I'd like to suggest an alternative route to a possible solution to the above problem (which I certainly agree is a problem). As you may know, the Einstein-Smoluchowski theory of Brownian motion describes a single massive point particle undergoing a discrete random in one time direction (the +t direction), and has a microscopic description in terms of binary Bernoulli paths of the form (1,0) in 1+1 dimensions. The simplest stochastic differential equation of motion for such a particle is of the form

dX(t) = sqrt(D)*dW(t), (1)

where dW(t) is the Wiener process with mean and autocorrelation function,

< dW(t) > = 0.

< dW(t)^2 > = 2*D*dt.

Equation (1) has an equivalent representation as a classical diffusion equation of the form

d[P(X,t)]/dt = -(D/2)*grad^2[P(X,t)], (2)

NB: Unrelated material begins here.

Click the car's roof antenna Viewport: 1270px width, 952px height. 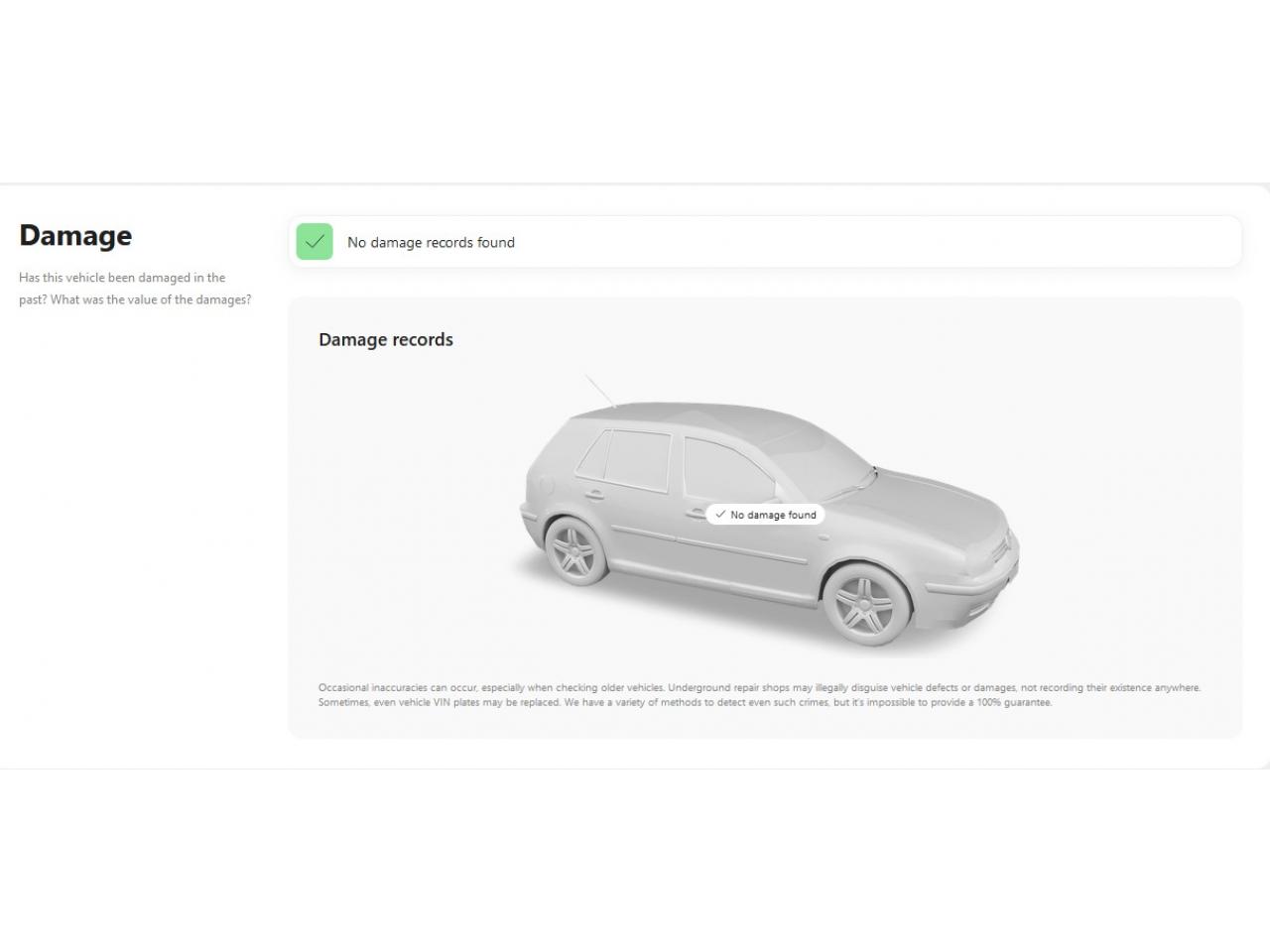(599, 390)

where P(x,t) = [1/(4*pi*D*t)]*exp[-x^2/(4*pi*D*t)] is the transition probability density solution. It is a function on "physical space", AKA, 3-space.

However, for N-particles, equations (1) and (2) are in configuration space. In other words,

d(X1...Xn,t) = sqrt(D)*dW(t), (1a)

d[P(X1...Xn,t)]/dt = -(D/2)*grad^2[P(X1...Xn,t)]. (1b)

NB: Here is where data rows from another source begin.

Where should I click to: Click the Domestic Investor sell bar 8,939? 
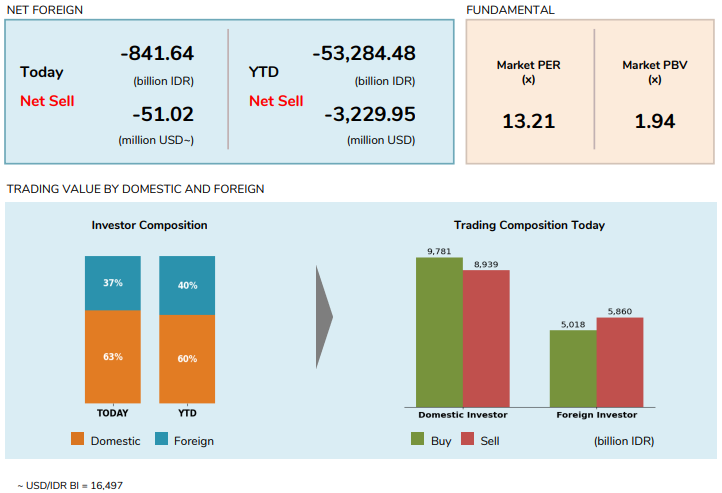coord(486,339)
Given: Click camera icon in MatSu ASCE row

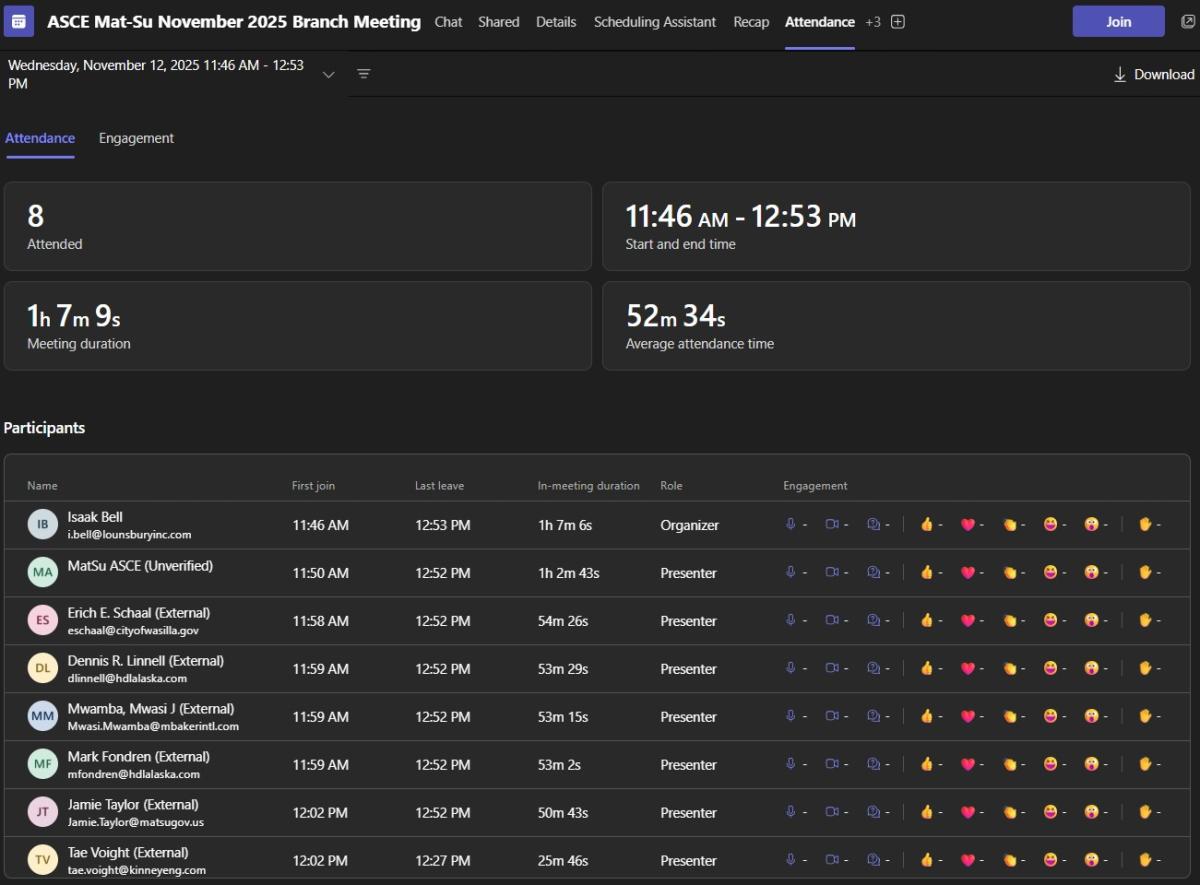Looking at the screenshot, I should [x=831, y=572].
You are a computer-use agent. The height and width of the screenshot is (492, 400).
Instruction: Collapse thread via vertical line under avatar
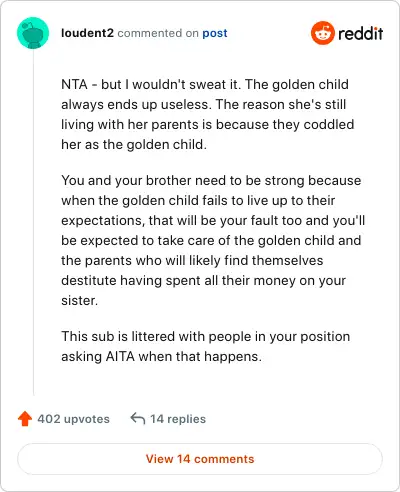coord(33,222)
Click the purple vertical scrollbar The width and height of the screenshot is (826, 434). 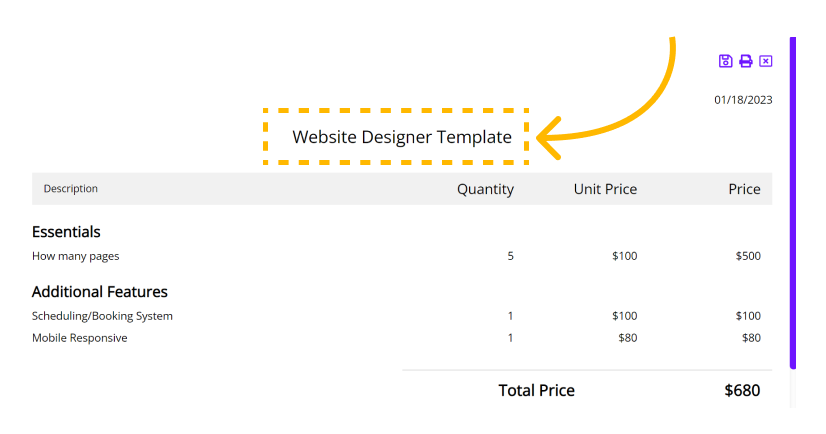[793, 203]
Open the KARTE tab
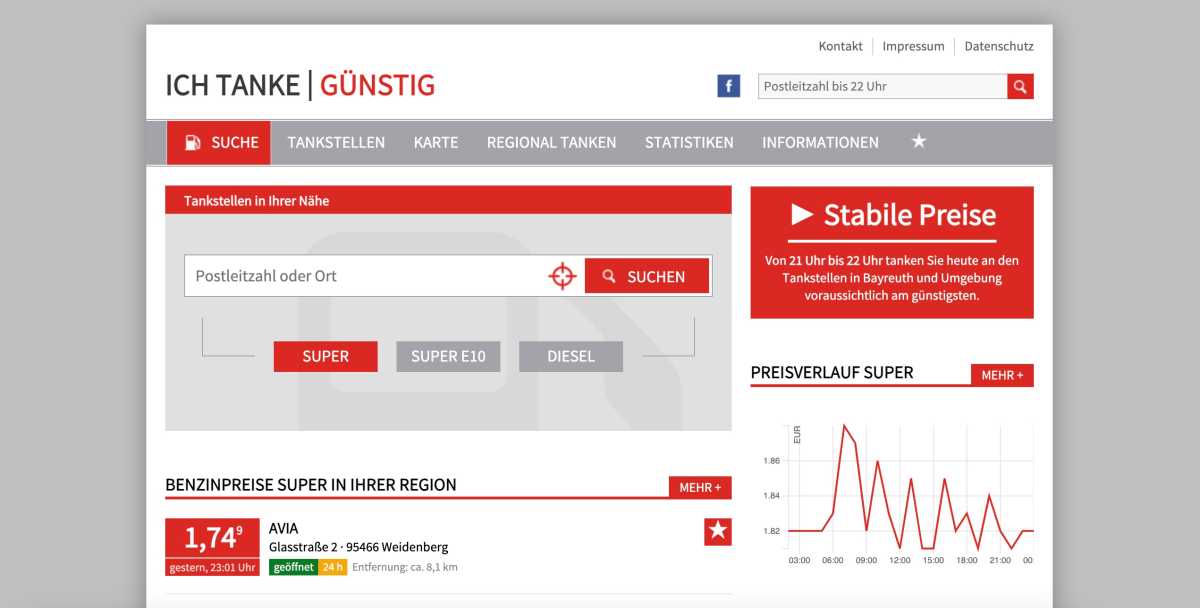 [436, 142]
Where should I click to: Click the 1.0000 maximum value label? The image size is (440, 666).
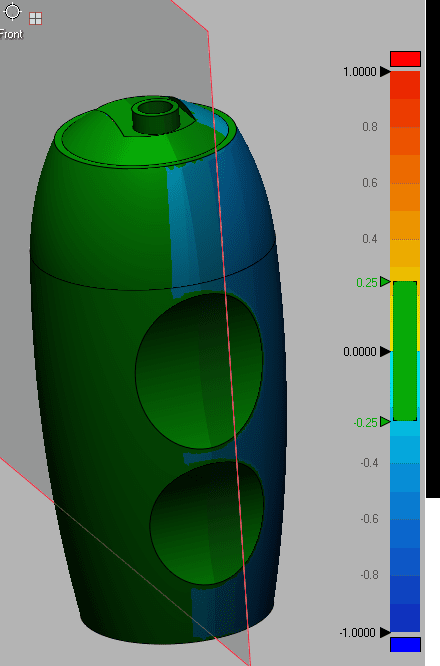360,72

So the transition probability density for N-particles is instead a function on configuration space.

Now, even though the transition probability density for 1 particle does not correspond to an ontological entity 'out there' in the physical world like the electromagnetic field does, we know that the 3-space it is a function on is still the physically real space that corresponds to our experiences. However, for the N-particle transition probability being a function on configuration space, we know that the configuration space here cannot possibly be physically real, and instead is just an abstract mathematical encoding of the transition probability density distribution for N-particles undergoing a stochastic process defined by equation (1a).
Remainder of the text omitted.